When I first moved our MES to the cloud, I made every mistake in the book. The biggest one was assuming the network was ready. It wasn't. We'd tested bandwidth from the office — 200 Mbps, plenty. But the factory floor was a different story. The VPN tunnel kept dropping during shift changes when everyone clocked in and the guest WiFi spiked. Took us three outages before we traced it.

That taught me something obvious in hindsight: test from where the users actually are, not where the IT team sits. Now I make junior engineers spend a full shift on the factory floor before they touch the architecture diagrams. You see things from a desk that simply aren't true on the ground.

Edge computing in industrial IoT is basically that lesson applied to data. The cloud is great for long-term storage, trend analysis, and dashboards that managers check on Monday mornings. But when a vibration sensor on a CNC spindle detects a pattern that means the bearing will fail in about forty minutes, you don't have time to send that data to Virginia, run an inference model, and wait for a response. The spindle doesn't care about your network topology.

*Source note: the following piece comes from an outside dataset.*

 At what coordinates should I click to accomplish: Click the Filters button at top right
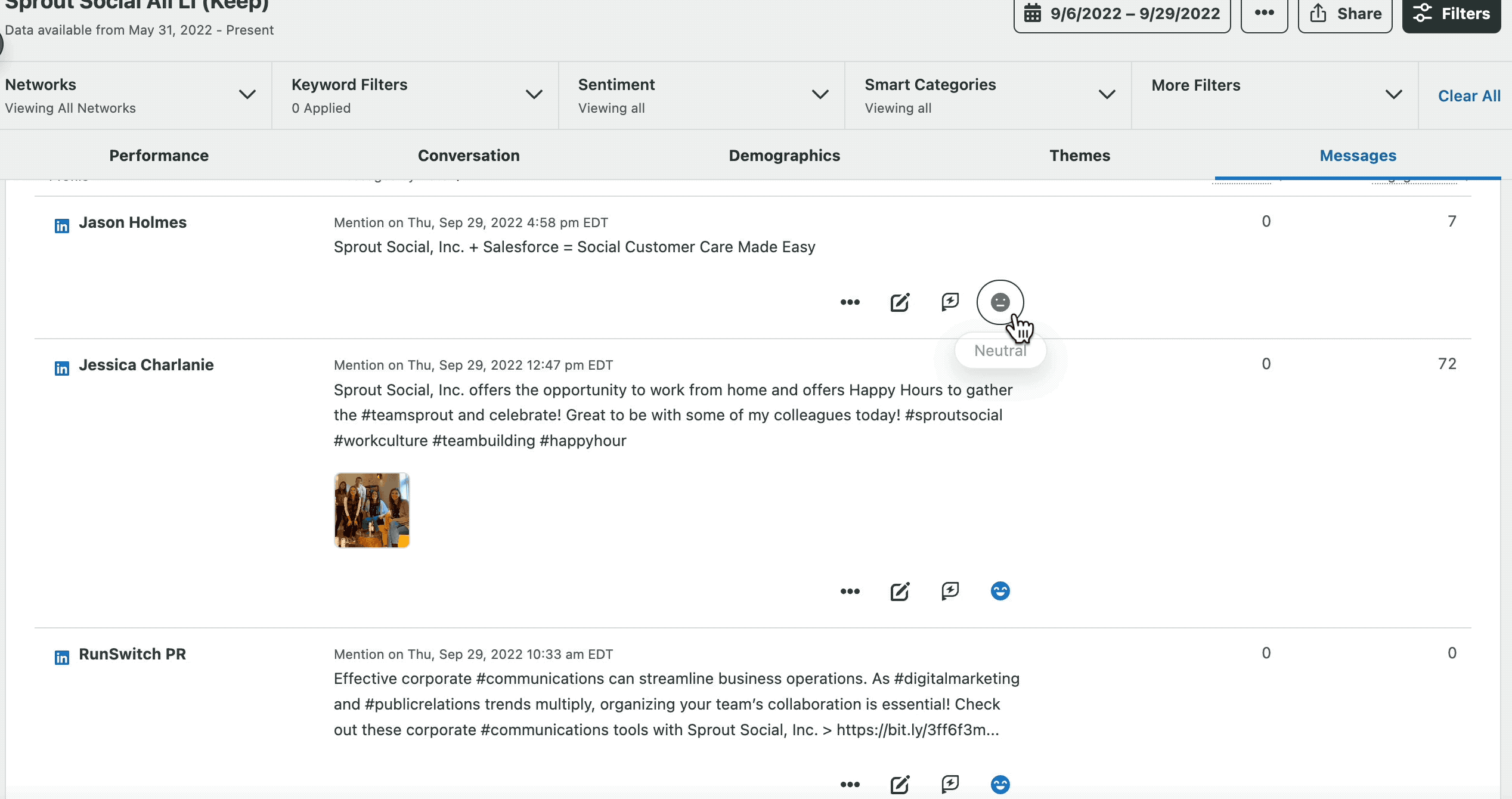coord(1451,14)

I worked with a food packaging plant last year where they were running vision inspection on a bottling line. Twelve hundred bottles per minute. The cloud-based system had a latency of about 380 milliseconds round trip. That sounds fast until you realize a bad bottle moves past the reject gate in 250 milliseconds. They were catching maybe sixty percent of defects. We moved the inference to a local edge box running a trimmed-down model and got that up to ninety-seven percent. Same model architecture, same training data. The only difference was where the math happened.

The mistake people make is thinking edge means dumb. It doesn't. Modern edge devices are running containerized workloads, doing real inference, making autonomous decisions. The cloud still matters — it's where you retrain models, push updates, aggregate data across sites. But the split matters. I usually tell clients: if the decision affects safety or product quality in under a second, it lives at the edge. If it affects next quarter's planning, it lives in the cloud. Everything else is a judgment call.

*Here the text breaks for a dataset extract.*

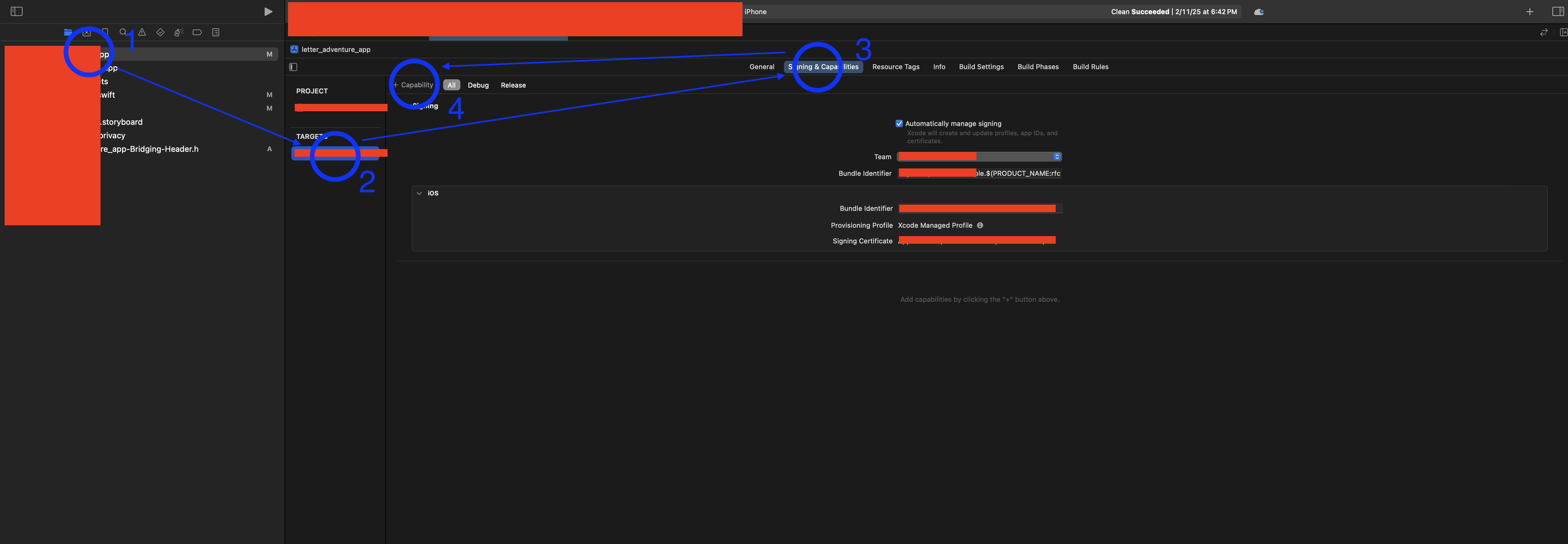This screenshot has height=544, width=1568.
Task: Open the Issue navigator warning icon
Action: pyautogui.click(x=142, y=32)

Security is where this gets uncomfortable. Every edge device is another attack surface. I've seen plants where the edge boxes were on the same flat network as the PLCs because someone didn't want to deal with VLAN segmentation. That's how you get a ransomware story. The edge layer needs its own security posture — device attestation, encrypted storage, signed firmware updates, network microsegmentation. Treat every edge node like it's in a DMZ, because functionally, it is.

The other thing nobody talks about is maintenance. Cloud infrastructure is someone else's problem. Edge infrastructure is yours. Those boxes sit in cabinets next to motors that vibrate, in rooms that hit forty degrees Celsius, with dust that gets into everything. I've had edge devices fail not because the hardware was bad but because the SD card couldn't handle the write cycles. Now we spec industrial-grade storage and build health monitoring into the deployment pipeline. If an edge node goes dark, the operations team needs to know before the shift supervisor calls.

What I find interesting is how this changes the skill set on the plant floor. You suddenly need people who understand both OT and IT. The old divide — where controls engineers owned the machines and IT owned the network — doesn't work anymore. The best edge deployments I've seen had a hybrid team from day one. Not a handoff. A team.

The factories that get this right won't just be more efficient. They'll be the ones that can actually adapt when the next disruption hits, because their systems can make decisions locally without waiting for permission from a data center that might be on the other side of a fiber cut.